EXERCISE DETAILS: Repeat each of the following entries word for word, line by line.

RECORDED DATA:
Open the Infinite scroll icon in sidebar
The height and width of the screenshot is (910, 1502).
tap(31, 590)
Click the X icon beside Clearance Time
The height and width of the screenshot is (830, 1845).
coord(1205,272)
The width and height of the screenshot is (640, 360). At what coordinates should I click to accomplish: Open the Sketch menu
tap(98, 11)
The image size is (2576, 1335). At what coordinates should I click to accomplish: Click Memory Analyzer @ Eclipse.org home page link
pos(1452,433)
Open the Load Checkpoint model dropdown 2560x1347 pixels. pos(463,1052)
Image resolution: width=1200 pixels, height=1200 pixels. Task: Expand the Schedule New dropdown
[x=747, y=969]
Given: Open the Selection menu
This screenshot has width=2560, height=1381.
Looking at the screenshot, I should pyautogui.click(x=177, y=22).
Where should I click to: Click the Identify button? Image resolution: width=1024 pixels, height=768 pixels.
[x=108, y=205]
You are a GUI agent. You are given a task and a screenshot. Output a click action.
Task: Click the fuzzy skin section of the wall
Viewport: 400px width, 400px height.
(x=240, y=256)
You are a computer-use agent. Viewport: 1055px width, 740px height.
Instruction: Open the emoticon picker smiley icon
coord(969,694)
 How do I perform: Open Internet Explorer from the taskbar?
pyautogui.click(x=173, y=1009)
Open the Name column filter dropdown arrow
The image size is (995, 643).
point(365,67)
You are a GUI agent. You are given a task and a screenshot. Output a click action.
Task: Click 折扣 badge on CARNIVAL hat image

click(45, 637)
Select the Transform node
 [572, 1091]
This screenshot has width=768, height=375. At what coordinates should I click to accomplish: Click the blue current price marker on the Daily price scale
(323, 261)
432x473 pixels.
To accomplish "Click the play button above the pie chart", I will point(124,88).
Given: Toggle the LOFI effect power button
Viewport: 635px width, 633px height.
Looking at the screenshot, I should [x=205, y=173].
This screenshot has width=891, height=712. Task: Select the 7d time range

OUTPUT OF THE TASK:
Open the Infinite scroll icon in sidebar
The height and width of the screenshot is (910, 1502).
tap(31, 590)
Click the X icon beside Clearance Time
The height and width of the screenshot is (830, 1845).
coord(1205,272)
The width and height of the screenshot is (640, 360). At what coordinates should I click to accomplish: Open the Sketch menu
tap(98, 11)
The image size is (2576, 1335). At what coordinates should I click to accomplish: Click Memory Analyzer @ Eclipse.org home page link
pos(1452,433)
Open the Load Checkpoint model dropdown 2560x1347 pixels. pos(463,1052)
Image resolution: width=1200 pixels, height=1200 pixels. Task: Expand the Schedule New dropdown
[x=747, y=969]
Given: Open the Selection menu
This screenshot has width=2560, height=1381.
Looking at the screenshot, I should pyautogui.click(x=177, y=22).
Where should I click to: Click the Identify button? Image resolution: width=1024 pixels, height=768 pixels.
[x=108, y=205]
You are a GUI agent. You are given a task and a screenshot. Output a click action.
Task: Click the fuzzy skin section of the wall
Viewport: 400px width, 400px height.
(x=240, y=256)
You are a computer-use agent. Viewport: 1055px width, 740px height.
Instruction: Open the emoticon picker smiley icon
coord(969,694)
 How do I perform: Open Internet Explorer from the taskbar?
pyautogui.click(x=173, y=1009)
Open the Name column filter dropdown arrow
The image size is (995, 643).
point(365,67)
You are a GUI agent. You are given a task and a screenshot. Output a click action.
Task: Click 折扣 badge on CARNIVAL hat image

click(45, 637)
Select the Transform node
 [572, 1091]
This screenshot has width=768, height=375. At what coordinates should I click to accomplish: Click the blue current price marker on the Daily price scale
(323, 261)
432x473 pixels.
To accomplish "Click the play button above the pie chart", I will point(124,88).
Given: Toggle the LOFI effect power button
Viewport: 635px width, 633px height.
Looking at the screenshot, I should [x=205, y=173].
This screenshot has width=891, height=712. Task: Select the 7d time range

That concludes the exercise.